▸ **Source text**
★ ★ ★ ★ ★ ★ ★
But we all know what happened next.
Why is it that we were so wrong in our predictions? How did we fail to prevent Donald Trump from taking his seat in the Oval Office?
We have reason to believe it has to do with preference falsification.
There was a mismatch between what people were saying their preferences were, and their real choices. This very likely involved both intentional lies and self-deception.
Last year, something similar happened here in Australia. We had a federal election, and despite the polls stating that Climate Change was considered the most critical issue among voters, we voted in the Liberals; a right-wing party whose leader has been explicitly hostile on this front.
A friend of mine who is much more right-leaning than me, told me that in her circles of conservative friends it was common-practice to conceal their preferences. Whenever a polling organisation, or any similar group wanted to know who they were voting for, they would always say Labour (the more left-wing of our two parties).
Do you remember Gary Johnson? I didn’t think so.
He was one of the third party Presidential Candidates running up against Hillary Clinton and Donald Trump. He had garnered a substantial following, but when the day of the election came, this support collapsed, and it all seemed to go to Trump.
Many Trump voters lied, but they probably felt they had no choice[2]. It would not have been sustainable for them to go on being hated by their children and ostracised by their coworkers. Coercion and lies go hand-in-hand.
My point here is that when we resort to fighting, when we resort to social pressure as a means of shifting a person’s views, we are causing them to conceal them. This does the opposite of what we want; it renders the view immune to criticism and serves as the perfect barrier to making progress in the conversation.
★ ★ ★ ★ ★ ★ ★
▸ **Supplied entries**
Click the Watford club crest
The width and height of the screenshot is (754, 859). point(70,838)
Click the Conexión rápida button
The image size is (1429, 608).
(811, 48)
★ ★ ★ ★ ★ ★ ★
▸ **What the task requires**
Pick up the passage on preference falsification after its last sentence and carry it on. The material plays no part in the task.

▸ **Task result**
The thoughts in this part of the letter came from this conversation on twitter.
Cancel Cancel Culture
We view conversations as impossible — so we imagine that there is an enemy that we must defeat. When we do this, conversation really does become intractable. We force people to conceal their views from our righteous fury, and when this is the case — discussion is off the table, and there is no longer a way to criticise and improve each other’s views.
Cancel culture is the epitome of this. I have friends who have told me that they were afraid to make posts on social media, or work on problems they were interested in out of fear of endangering their future employment prospects. The sad thing is this may even be a legitimate concern, I have seen outrage sparked against people merely for liking a tweet years ago.
Recently, a man I admire, the wonderful Steven Pinker, has come under fire by those wanting him removed as a distinguished academic fellow in Linguistics Society of America. Steven is a psychologist and a linguist, as well as the author of many books, several which I have read and loved.
The evidence given in an open letter against him include six tweets, including one dating back to 2014. I wonder how many of the signatories of the letter have actually read any of his books — they evidently fail to see the thoughtful, kind academic that I perceive. Imagining that there are people out there filled with visceral indignation to the gentle, mild-mannered Steven is enough to make me cringe.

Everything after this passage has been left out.